I was given a copy of the just released book The Geek Atlas: 128 Places Where Science and Technology Come Alive to review because they thought my readers might be interested in it and darnit they were right. Here’s a three word summary review for you: “Cool Book. Buy.” First of all, I have to believe that the author, John Graham-Cumming, chose to include 128 places because of the number 128’s geeky significance.
The book covers 128 places in about 20 countries around the globe with heavy emphasis placed on those in the United States and the United Kingdom. Each destination is separated into three sections. The first gives you the background information on who or what significant scientific event or breakthrough takes place in the location specified. Most places have multiple photographs of the person or location. The second section entitled “Practical Information” gives you a quick overview of what you as a visitor can expect to see, usually with a website address provided so you can look up visiting hours, etc. The third section is for the uber geek- it’s the real science behind the location. Here’s where you’ll find diagrams and equations and formulas behind the science.
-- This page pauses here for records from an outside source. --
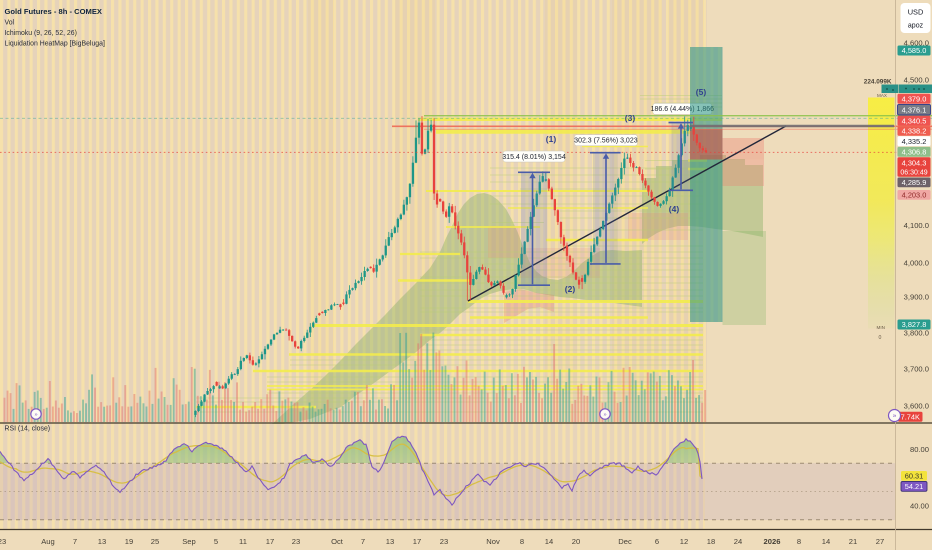 The height and width of the screenshot is (550, 932). Describe the element at coordinates (916, 226) in the screenshot. I see `svg-text: 4,100.0` at that location.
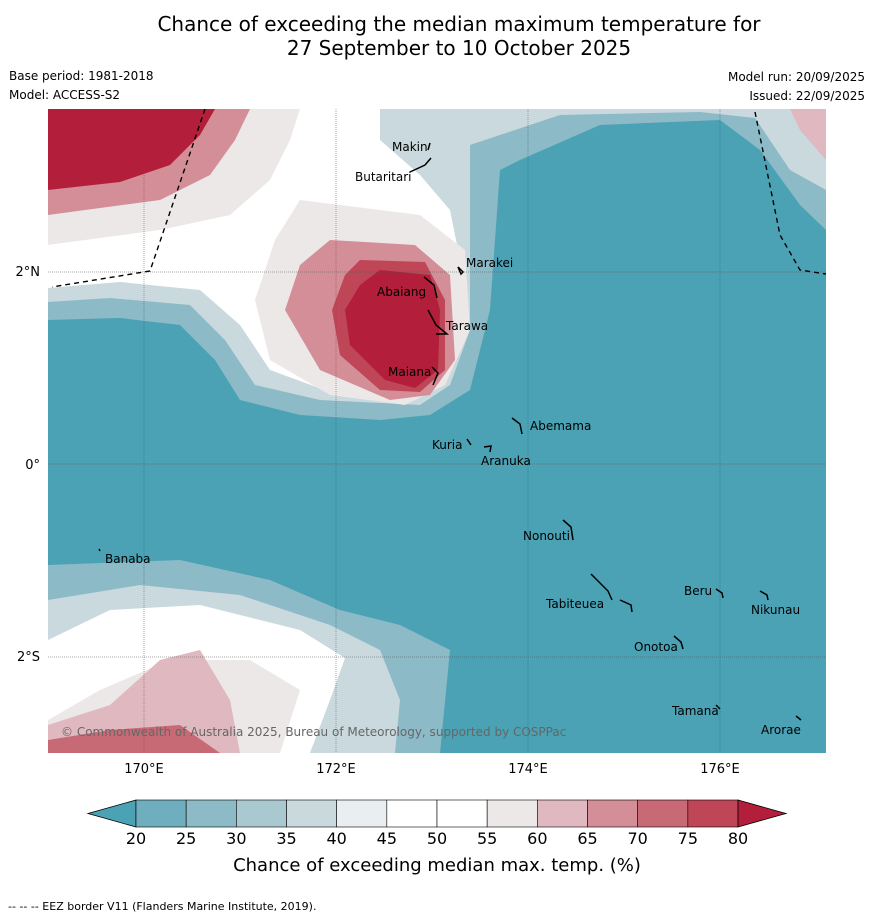  I want to click on island-maiana, so click(435, 376).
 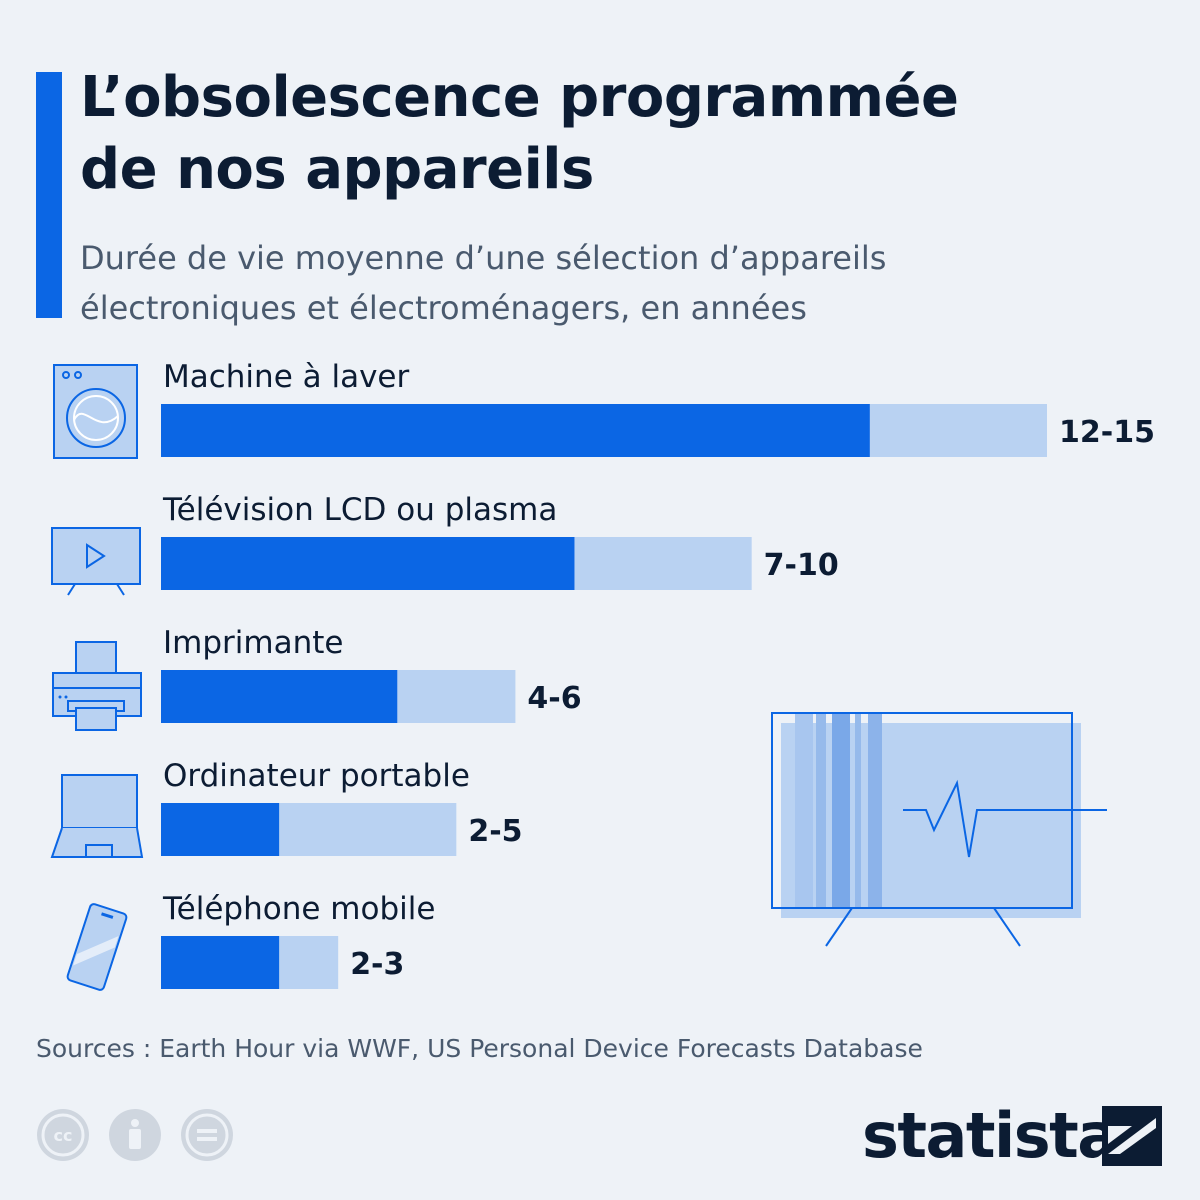 What do you see at coordinates (554, 698) in the screenshot?
I see `data-label: 4-6` at bounding box center [554, 698].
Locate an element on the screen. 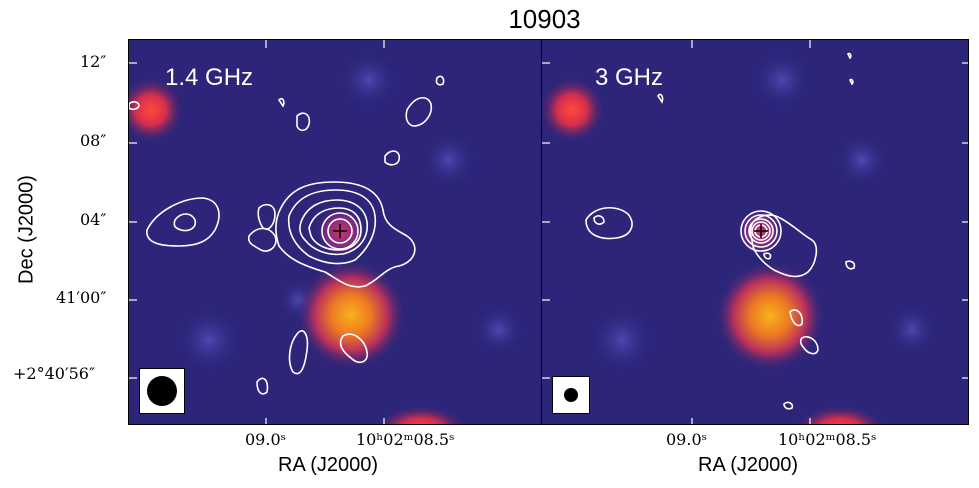  figure-title: 10903 is located at coordinates (544, 19).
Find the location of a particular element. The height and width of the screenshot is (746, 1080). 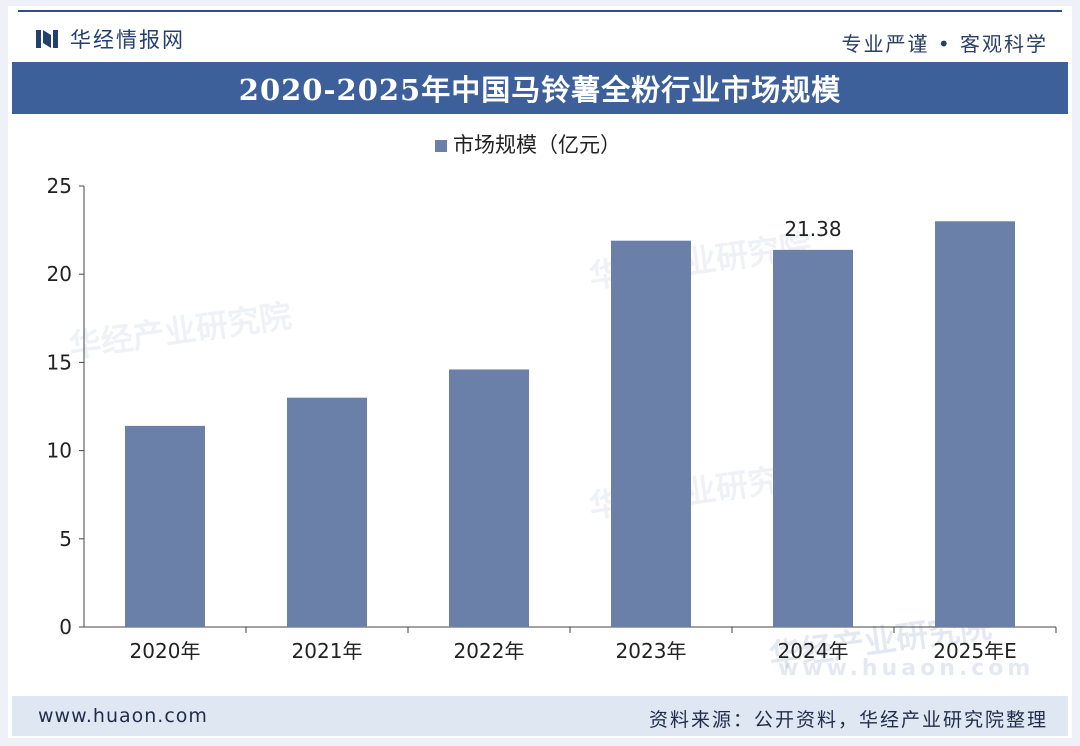

x-tick-label: 2025年E is located at coordinates (975, 651).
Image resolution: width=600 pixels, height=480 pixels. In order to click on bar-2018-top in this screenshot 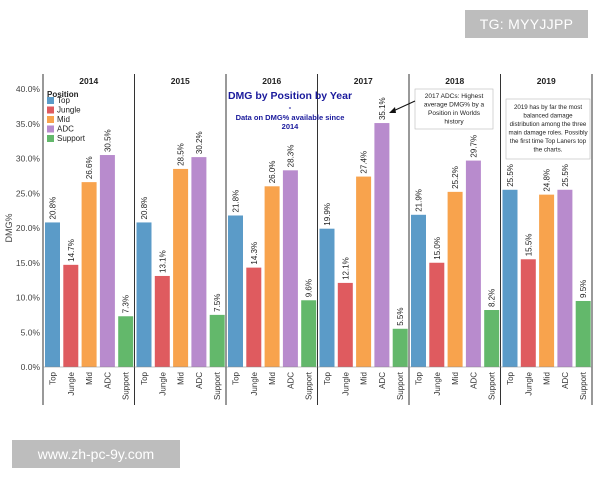, I will do `click(418, 290)`.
The type of places listed in the book are not your everyday well known science sites. You won’t find the Wright Brothers and Kitty Hawk in here. Instead you’ll get the Glenn H. Curtis Museum and learn about the man who was the fastest motorcyclist on earth in 1907, was issued pilot license #1 and provided one of the first public flight demonstrations unlike the Wrights who flew in secrecy. This is followed by a page on the science behind flight. There are many many other sites like this listed such as the Horn Antenna in New Jersey where the Big Bang Theory was confirmed, a leper colony in Hawaii, an early television museum, nuclear test sites and many more.
The Geek Atlas is listed as a travel guide, and in many ways it is. You could go and visit all the sites in the book and many people will want to do just that. But for the rest of us, we can live vicariously through the explorations of others and the book is an easy (yet challenging with the technical sections) and interesting read; a great way to learn about the lesser known but more interesting pieces of our science, mathematics, and technological history. It goes beyond just the where, to give you the who, what and the how.